The status of frontline workers in the federal government is a perfect example of the work that remains. The Civil Rights Movement succeeded in advancing opportunities for Black Americans to access real economic advancement through federal government jobs, but this progress has been eroded in recent years by the use of contractors to create a second tier of federal service workers.

Workers from one of these contractors joined the 60th Anniversary March and spoke from the stage. Their employer, Maximus receives billions of dollars from the federal government while its workers, many of whom are Black women in the Deep South, struggle with low pay, paltry benefits and dead-end jobs. Maximus is the federal government’s largest call center contractor, and its single largest contract with the Centers for Medicare and Medicaid Services (CMS) is valued at $6.6 billion over nine years. Maximus operates 12 call centers on behalf of CMS, employing an estimated 10,000 workers to answer 1-800 lines for Medicare and the Affordable Care Act (ACA) Federally Facilitated Marketplace.

Employees at these call centers, which are almost all located in the South, are largely women of color. Workers at the Maximus call center in Hattiesburg, Mississippi, for example, are about 86% people of color and 85% women. For years, many Maximus call center workers have struggled to provide the basic necessities for their families and report needing to access both public and private safety net programs to make ends meet. Deondra Bridges, a customer service representative at Maximus in Hattiesburg, Mississippi is a mother of five who has had to use Medicaid to access healthcare for her children and has used payday loans to make ends meet. She struggles to pay for critical needs such as prescription medications for her children and batteries for her daughter’s hearing aid. Deondra traveled with a group of her co-workers to participate in this week’s March on Washington to bring attention to the struggles that she and her co-workers face.

On November 1, 2022, at the start of the ACA open enrollment period, Maximus workers held the largest strike of non-union workers in the South in recent history, when 500 workers struck for better pay, protections from abusive callers, especially racist and sexist abuse, and downtime between calls to provide relief from the crushing pace of back-to-back calls. In response, their employer has offered no meaningful improvements and even chose to lay off more than 700 workers with less than two weeks’ notice right after Mother’s Day this spring.

In March 2023, NAACP and CWA released a report exposing significant racial inequities at Maximus. The report shows that while Black and Latina women make up nearly 50% of the company’s frontline workforce, they only represent 5% of executives.
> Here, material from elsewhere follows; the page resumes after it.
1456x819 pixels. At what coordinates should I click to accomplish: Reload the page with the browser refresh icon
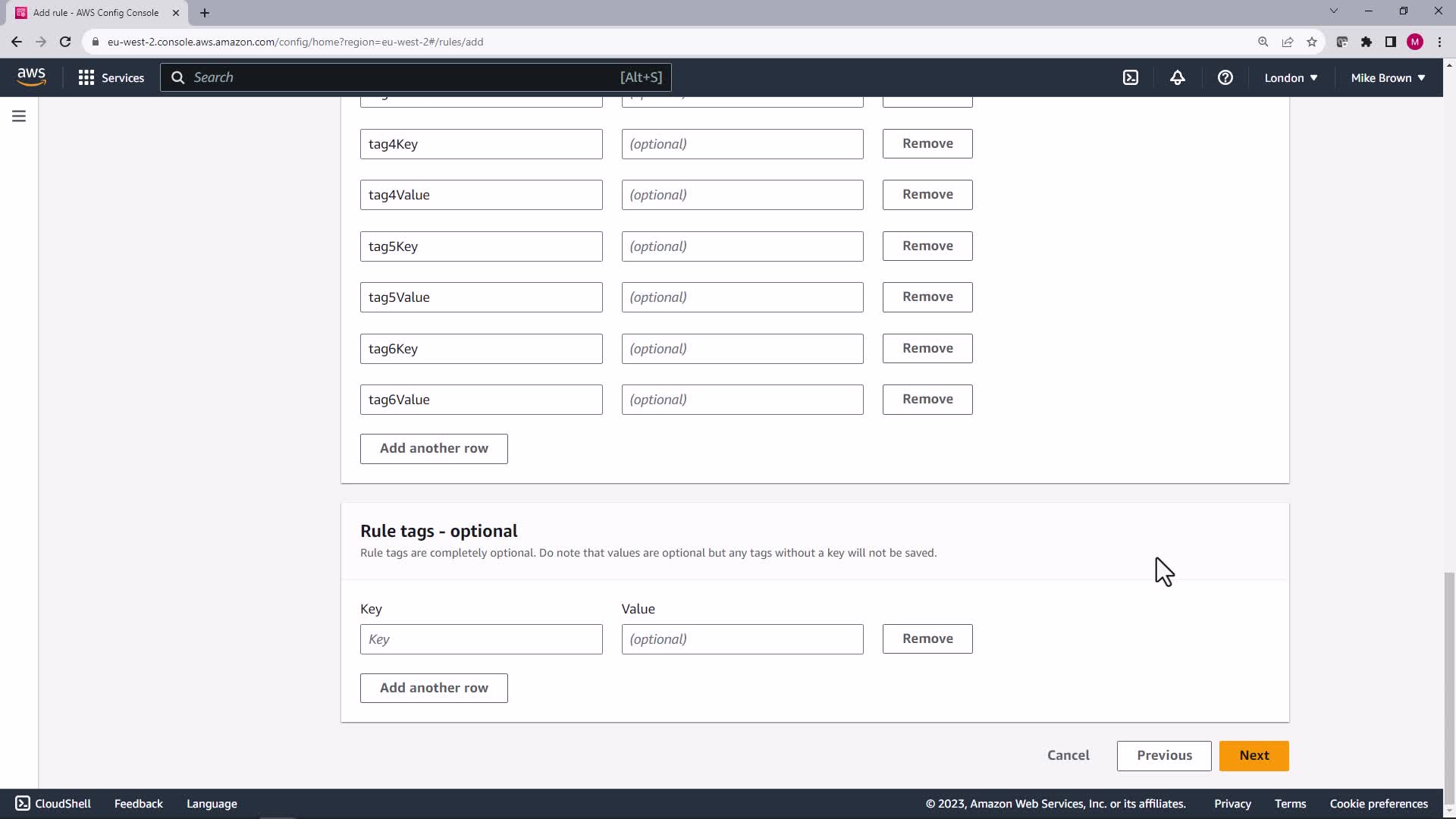65,42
White men, on the other hand, make up only 9% of frontline workers but account for nearly 50% of Maximus executives. The report also found that workers interviewed at Maximus’ CMS call centers felt they had no clear paths to career advancement and were stuck in the lowest-paid positions.
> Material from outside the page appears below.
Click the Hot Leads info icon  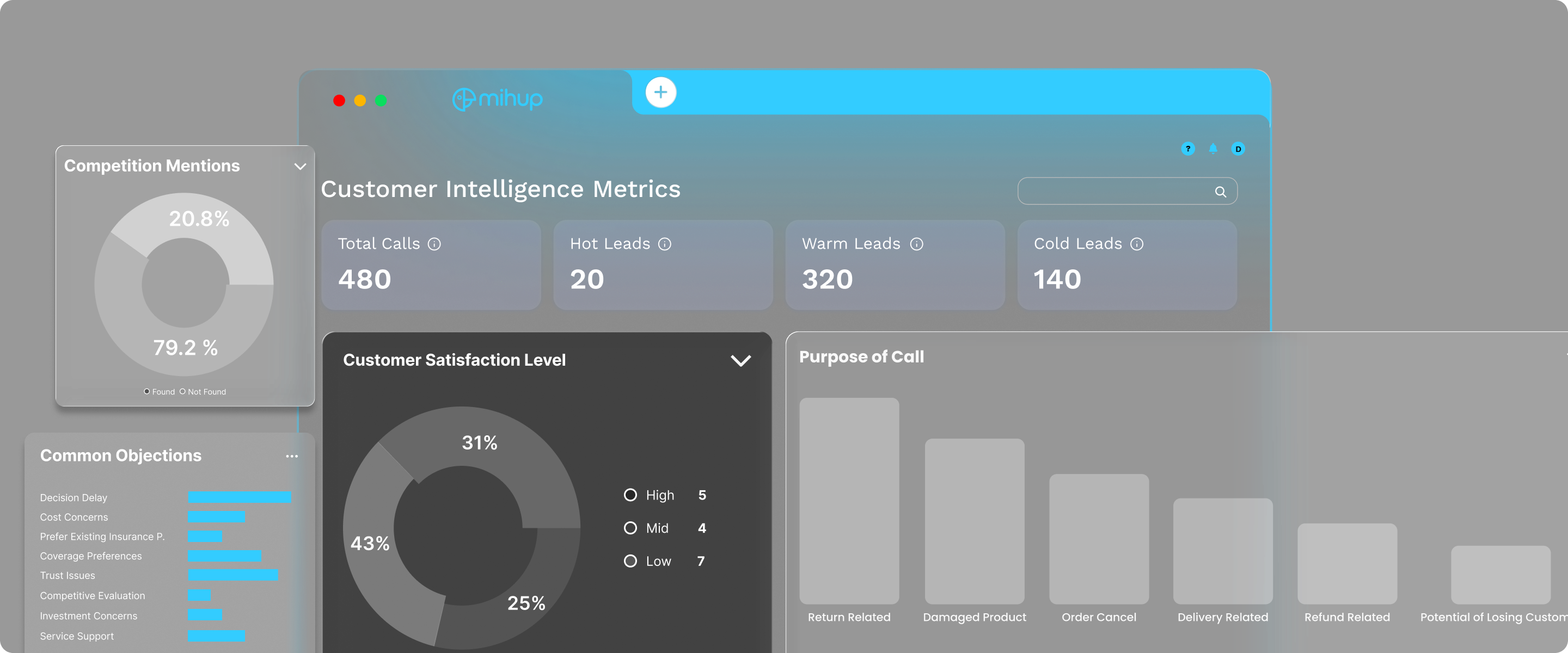665,244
Workers at the federal call centers run by Maximus are proudly continuing the fight for racial and economic justice symbolized by the 1963 March on Washington. Economic insecurity, disparities in treatment, and lack of equal opportunities should be relics of the past, not the everyday struggles of the present. The Biden administration has made clear that it stands for racial equity and economic justice throughout the federal government. It is time to investigate Maximus’ labor practices to ensure that we hold this contractor accountable to the highest standards of justice.